Abstracts of Key Note lectures

Marianne Moyaert:

Ricoeur and a social justice approach to interfaith dialogue

In this lecture, I develop a social justice approach to interfaith dialogue in conversation with the work of Paul Ricoeur. Scholars interpret the notion of social justice in different ways; in this lecture, I follow the work of Sachi Edwards, who understands “social justice as an umbrella concept which provides a vision for society where all forms of oppression (racism, sexism, classism, heterosexism, transgender oppression, religious oppression, ageism, ableism, sizeism, and others) are eradicated, and where all people are able to fully and equally participate ‘in a society that is mutually shaped to meet their needs’”(Edwards, 2016).
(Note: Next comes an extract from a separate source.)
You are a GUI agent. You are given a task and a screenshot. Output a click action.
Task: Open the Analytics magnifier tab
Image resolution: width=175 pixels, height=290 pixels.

A social justice approach to interreligious dialogue draws specific attention to issues of power, privilege and systemic injustice and treats the category of religion not as a descriptive category with universal scope but as a power category; i.e. as a category implicated in political processes of boundary making and unequal power distribution. Understanding religion in terms of power also has implications for the way I study interreligious dialogue. Most scholars understand interreligious dialogue in terms of an interpersonal encounter intent on overcoming religious prejudice on the one hand and cultivating mutual understanding, respect and ideally deep appreciation for difference; I rather approach the so-called dialogical turn as a hermeneutician of suspicion: I trace the ideological framework that forms the blue print for the dialogical project; examine the systems of inequality that are woven into the dialogical turn and takes action to dismantle those systems.

I will explain why Ricoeur, who as a philosopher attached great importance to dialogue on the one hand and who also paid attention social justice issues, nevertheless did not consider the possibility of a social justice approach to interreligious dialogue. Rather, Ricoeur considered dialogue from the perspective of hermeneutics, anthropology and ethics, three perspectives intertwined in his work. That the encounter between religions also has to do with injustice and oppression is not a thought that seems to have occurred to him. I will explain in this lecture why I think it is, however, appropriate to approach interreligious dialogue from the perspective of critical theory and with particular attention to unequal power relations.

Brian Gregor:

Peace and Violence in the Ontology of Creation

Brian Gregor’s presentation will show how Ricoeur’s hermeneutics of creation helps us to envision an ontology of peace, rather than an ontology of violence–in other words, that peace is more fundamental than violence. Central to this view is Ricoeur’s conviction that creation is a fundamentally good gift of God.  Gregor examines this conviction in three of Ricoeur’s works: The Symbolism of Evil, where Ricoeur contrasts the book of Genesis with the Babylonian epic of creation, Enuma Elish; his 1971 essay ”On the Exegesis of Genesis 1:1-2:4a”; and his chapter ”Thinking Creation” from the volume with Andre LaCocque, Thinking Biblically.  These essays reflect Ricoeur’s developing thinking about the goodness of creation, but one feature that runs through them is his attempt to avoid the idea of creation ex nihilo, and his readiness to use the language of chaos.  These tendencies allow Ricoeur to ”think creation” in terms of its fragility.  At the same time, they also create difficulty for his desire to think of creation in terms of a good gift, insofar as these tend in the direction of a tragic view of being, in which violence is more fundamental than peace. One possible answer to this problem is to return to Ricoeur’s Symbolism of Evil, where he indicates a way beyond the tragic view, through Christology and eschatology. These biblical sources can nourish an eschatological imagination capable of seeing peace as the ultimate end and fulfillment of creation.